We create all manner of bespoke materials and products for clients, including air-tight cuboids made from FEP film. At Adtech, we specialise in fabricating bespoke fluoropolymer products and materials for every possible client project.
What’s more, with our advanced plastic manufacturing capabilities in-house, whatever you need to produce, we can turn projects around extremely quickly and can facilitate the journey from conception through to producing hands-on samples often in a matter of days.
One of the best examples of how this works in practice is exemplified by a project we did for the University of Manchester, which needed to produce a single-unit, one-off FEP sample chamber for an environmental monitoring project.
The giant fluoroplastic cuboid gas sampling chamber that they had in mind was to be three metres long by five metres wide, completely sealed and atmospherically secure, and able to contain very specific air conditions to enable the effective calibration of particular gases (in this case, growing a tree).

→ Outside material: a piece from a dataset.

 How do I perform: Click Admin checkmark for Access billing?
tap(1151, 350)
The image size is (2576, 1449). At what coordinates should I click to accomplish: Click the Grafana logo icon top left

From our point of view, fluoroplastics are the perfect building blocks for creating stable intact environments such as this. Given their excellent capacity to withstanding heat, cold, chemicals and solvents, and having naturally very high electrical resistance, they are extremely robust materials, and if used correctly, provide the ideal environment for sterile, controlled process testing across all manner of scientific, medical and industrial disciplines.
However, for this project, the material the University required us to build this giant cuboid with was extremely thin, 50-micron FEP film (if you think of clingfilm, this is not far off!). While it is easy to produce sheets of the FEP material, a cuboid is quite different. Because the material is so thin, it is near impossible to weld the corners tightly shut, and the material is also not thick enough to hold itself up. So we needed to think outside the box!
However, our Adtech engineers came up with the perfect solution. Instead of focusing on welding and potentially damaging the corners of the structure, we instead determined to create the shape as a film bag with two halves, moulding it across an external cuboid frame to relieve stress on a central welded area and enable easier handling of the material, and welding the two bags shut around the centre of the cuboid instead of at the edges, making it infinitely more stable.
Not only did this produce a reliable, true airlock, but because the FEP bag was created in two halves, the University was then easily able to adjust the capacity of the chamber for future projects by raising and lowering the height of the top section of the frame, giving them valuable flexibility to use the chamber again for other projects in the future.
Since then we have produced a number of these FEP chambers for other clients – and each time, due to room size, chamber capacity needs and other external fittings, each unit has been entirely bespoke to each customer. For us though, we gain great satisfaction from knowing that we can deliver the perfect material each time and make a real difference to what our clients are able to achieve.